**PROBLEM DETAILS**: In the text on a new Tsarnaev trial, change "venue" to "location" and give the stretch from "A new trial, say" through "likely be presented." again.

But while both of those options are relatively low-risk, federal prosecutors might also choose to go straight to a new trial, a move that could potentially avoid months, if not years, of legal wrangling.
A new trial, say those familiar with the federal court system, would look strikingly similar to the first, right down to the inevitable media spectacle.
A new jury would need to be selected. The question of venue would again be debated. And though last week’s ruling only involved the sentencing phase of the trial — Tsarnaev’s guilt wasn’t called into question — it remains possible that a second trial could take even longer than the first, as jurors would have to be brought up to speed and new information would likely be presented.
“The fact that it’s a resentencing doesn’t mean that the government doesn’t have to present its case about what actually happened,” said Robert Dunham, executive director of the Death Penalty Information Center, a national nonprofit organization. “The jury won’t be deciding guilt or innocence, but they will need to know what the facts are.”

**DATASET ENTRIES**:

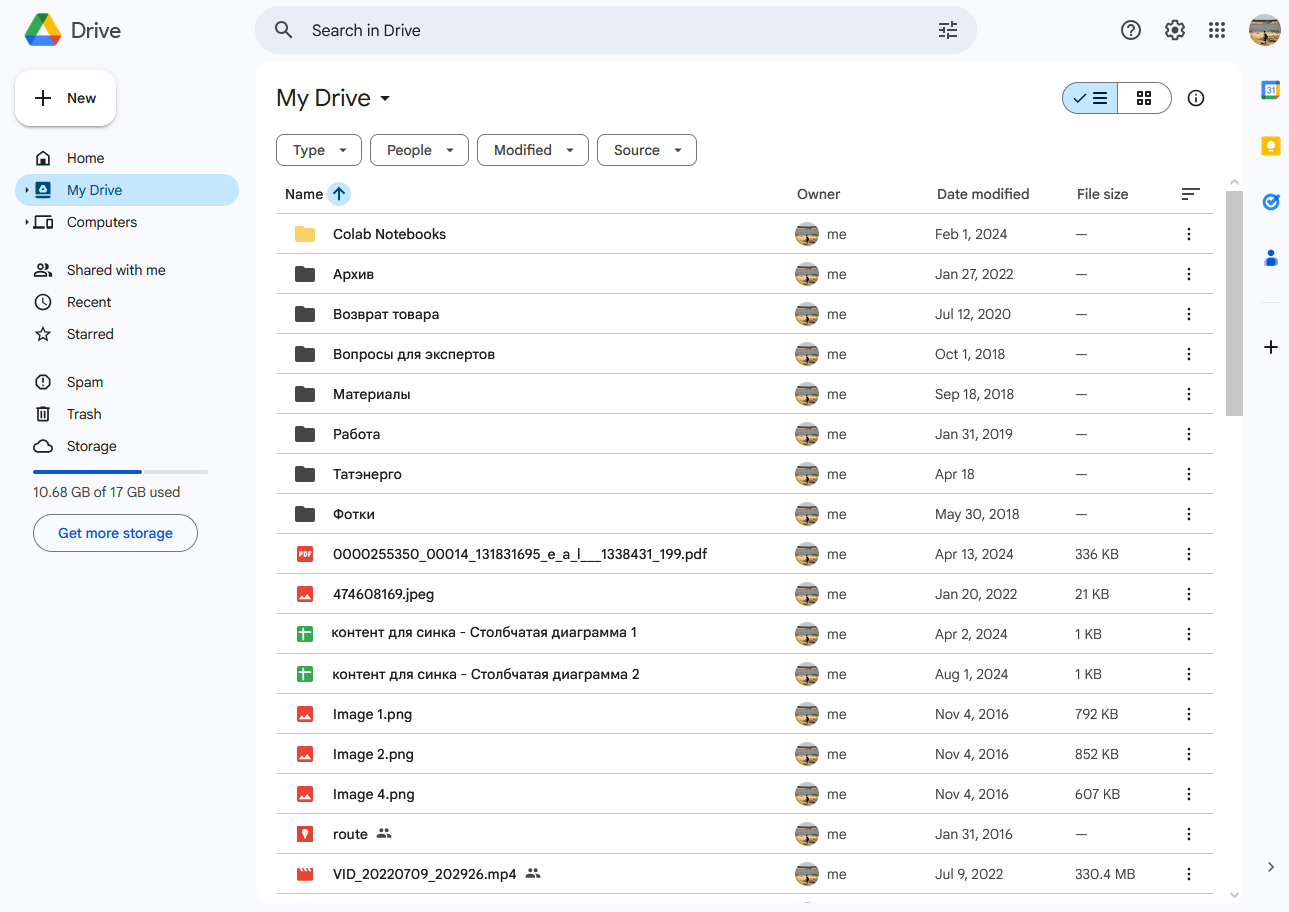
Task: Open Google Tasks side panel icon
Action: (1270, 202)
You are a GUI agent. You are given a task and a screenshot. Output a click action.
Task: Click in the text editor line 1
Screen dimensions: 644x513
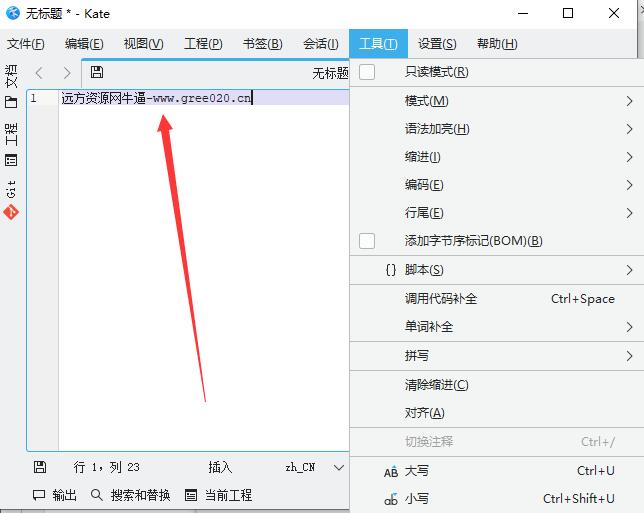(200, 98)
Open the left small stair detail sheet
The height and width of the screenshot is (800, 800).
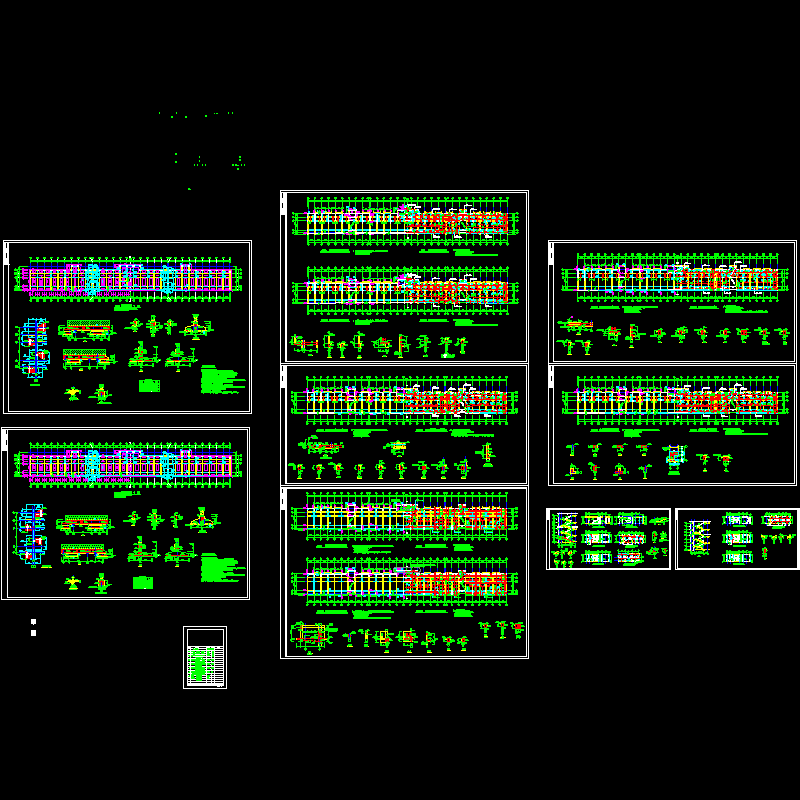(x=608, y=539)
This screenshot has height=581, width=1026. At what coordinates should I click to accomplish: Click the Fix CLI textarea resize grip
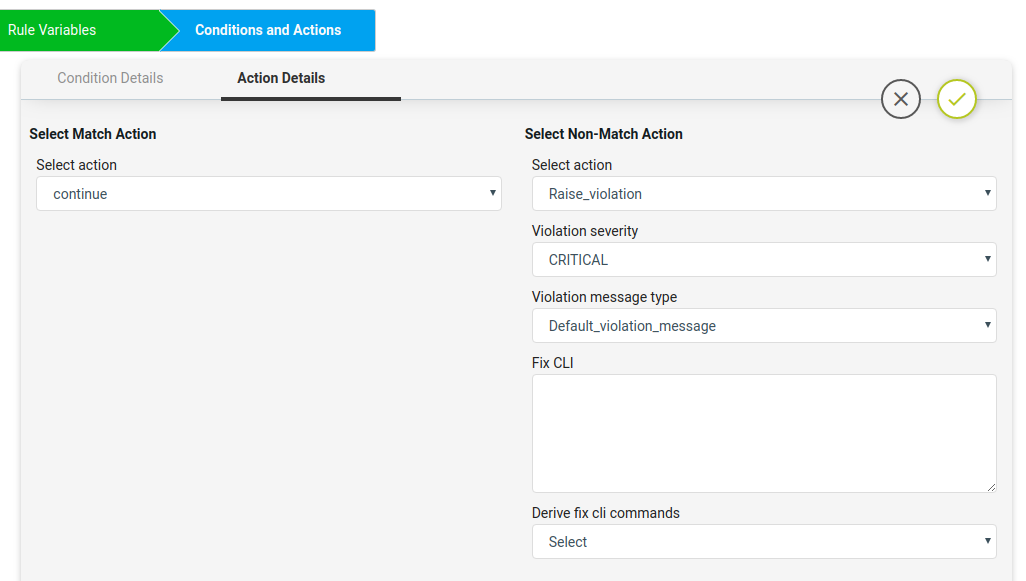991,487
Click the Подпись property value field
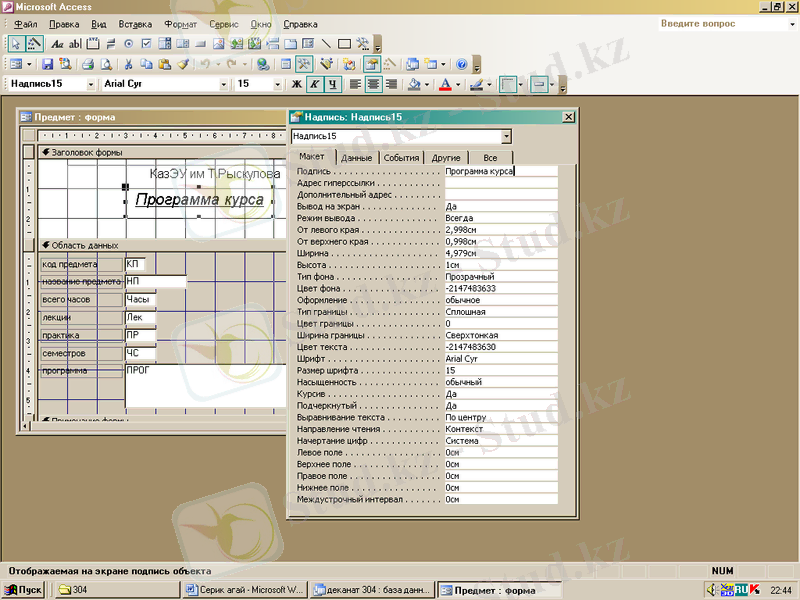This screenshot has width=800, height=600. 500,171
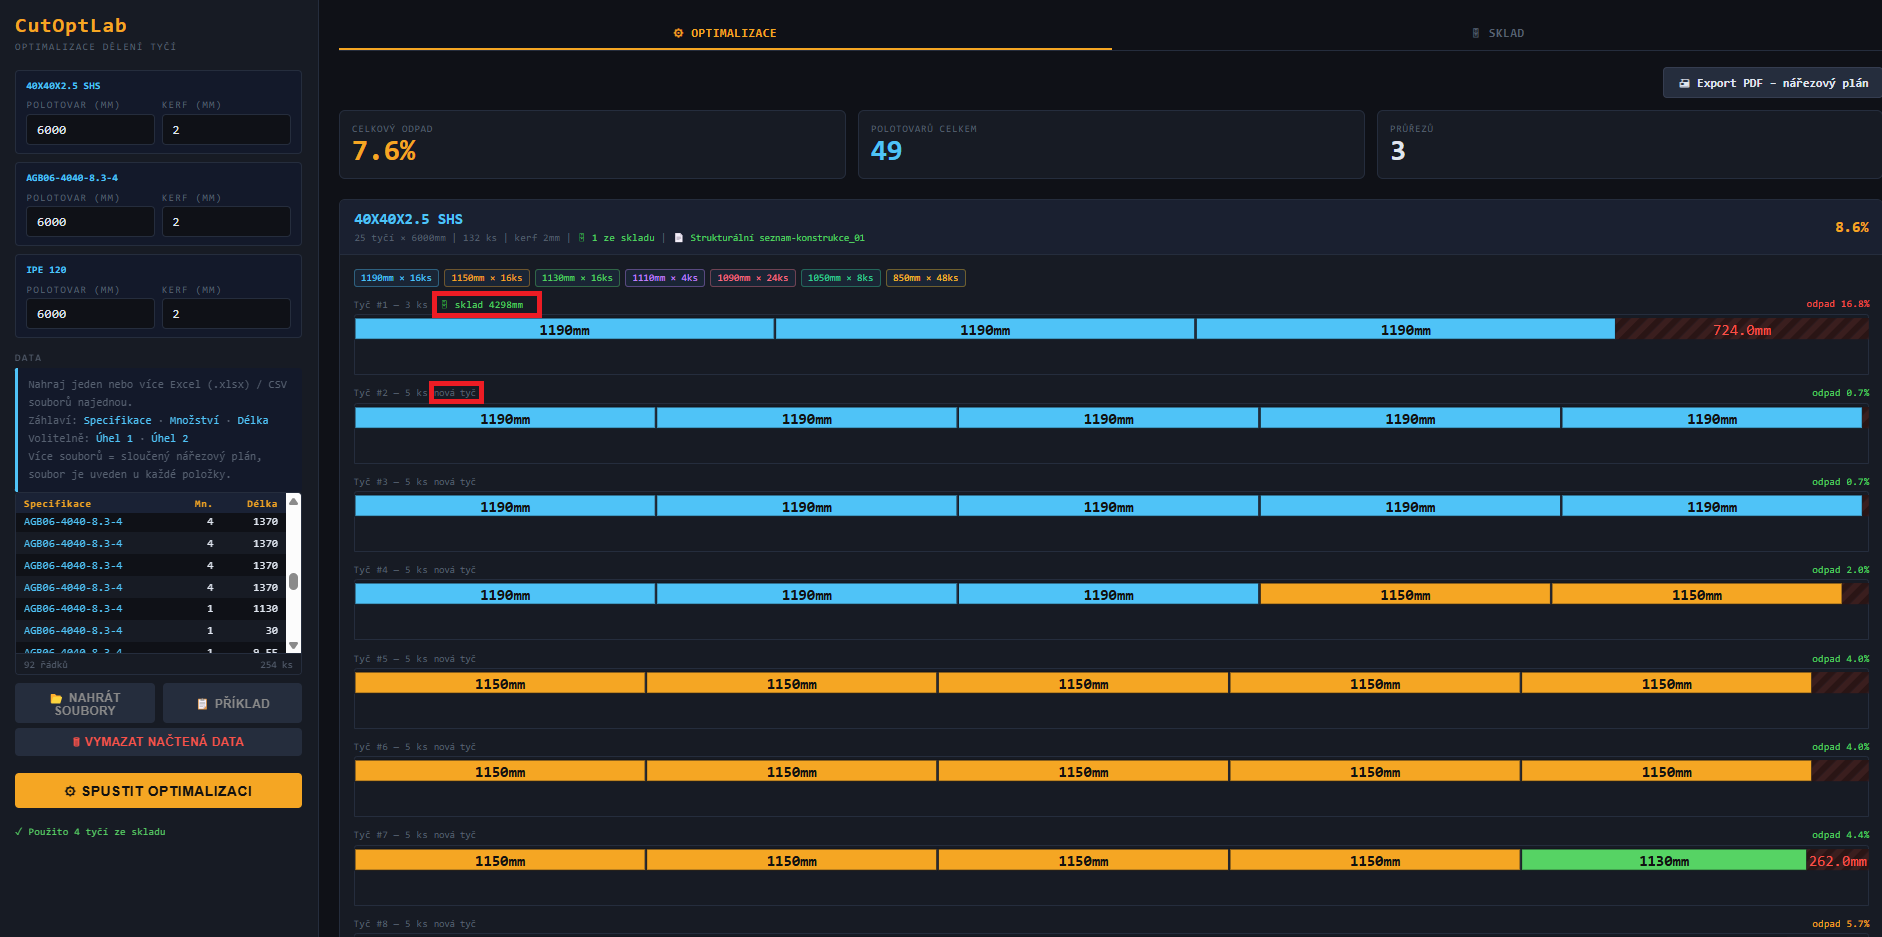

**EXERCISE RESPONSE**:
A new trial, say those familiar with the federal court system, would look strikingly similar to the first, right down to the inevitable media spectacle.
A new jury would need to be selected. The question of location would again be debated. And though last week’s ruling only involved the sentencing phase of the trial — Tsarnaev’s guilt wasn’t called into question — it remains possible that a second trial could take even longer than the first, as jurors would have to be brought up to speed and new information would likely be presented.